En effet, si "Countdown To Extinction" avait été l’album de la transition, "Youthanasia" sera celui de la rupture. Alors que bon nombre des titres présents sur l’opus de 92 fleuraient toujours bon le Thrash complexe et accrocheur des premières heures, les nouvelles compositions proposées ici sont typiquement Heavy. Peu de breaks, encore moins de tiroirs, et une lourdeur jusque là jamais déployée. Et surtout, ce qui constitue le 1er commandement du Métal a été ici bafoué : « Commercial jamais tu ne seras ».

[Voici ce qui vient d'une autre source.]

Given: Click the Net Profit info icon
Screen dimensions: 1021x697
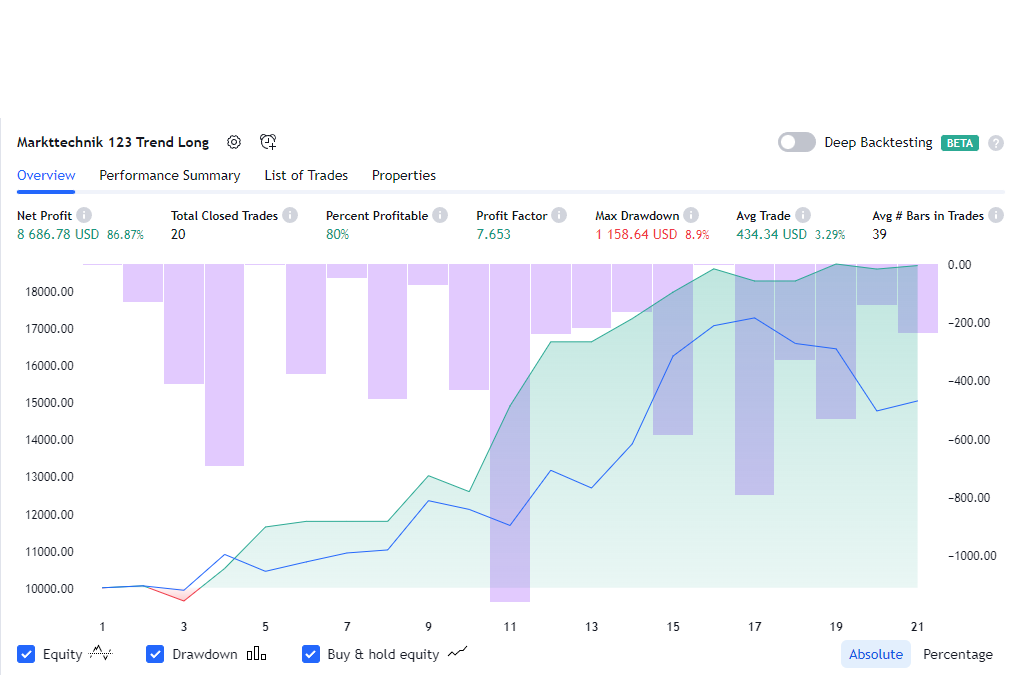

Il y a une certaine fierté chez la plupart des « Métalleux » à être marginal, et bon nombre d’entre eux se targueront fièrement d’aimer un genre qui révulse la majorité. Attention, nous retrouvons la même « exigence » ou « arrogance » dans bien d’autres courants : le jazz, le classique, le progressif… Seule la pop, qui revendique clairement vouloir plaire au plus grand nombre, échappe à ce constat. Or quoi de pire pour ces « puristes » que d’observer leur groupe favori passer de la marge à la majorité ? Et c’est exactement ce que Megadeth souhaite faire avec ce "Youthanasia".
Mais attention, il y a de l’excellente pop ! Bien meilleure à l’occasion que des œuvres si spécialisées qu’elles en deviennent hermétiques. "Youthanasia", s’il n’est pas de la pop, adopte une tournure mainsteam évidente, orientation qu’il prend avec talent et conviction. Dave et sa bande nous livre ainsi une série de compositions calibrées couplet / refrain, sur lesquelles Mustaine chante (si, si vraiment !), et où les soli sont distillés avec bien plus de retenue. C’est d’abord l’incisif « Reckogning Day » qui nous assène ces nouvelles règles du jeu : rythmique épurée et carrée, guitares lourdes et rageuses, et premier break surprenant puisqu’il calme le jeu par un solo tout en sensibilité.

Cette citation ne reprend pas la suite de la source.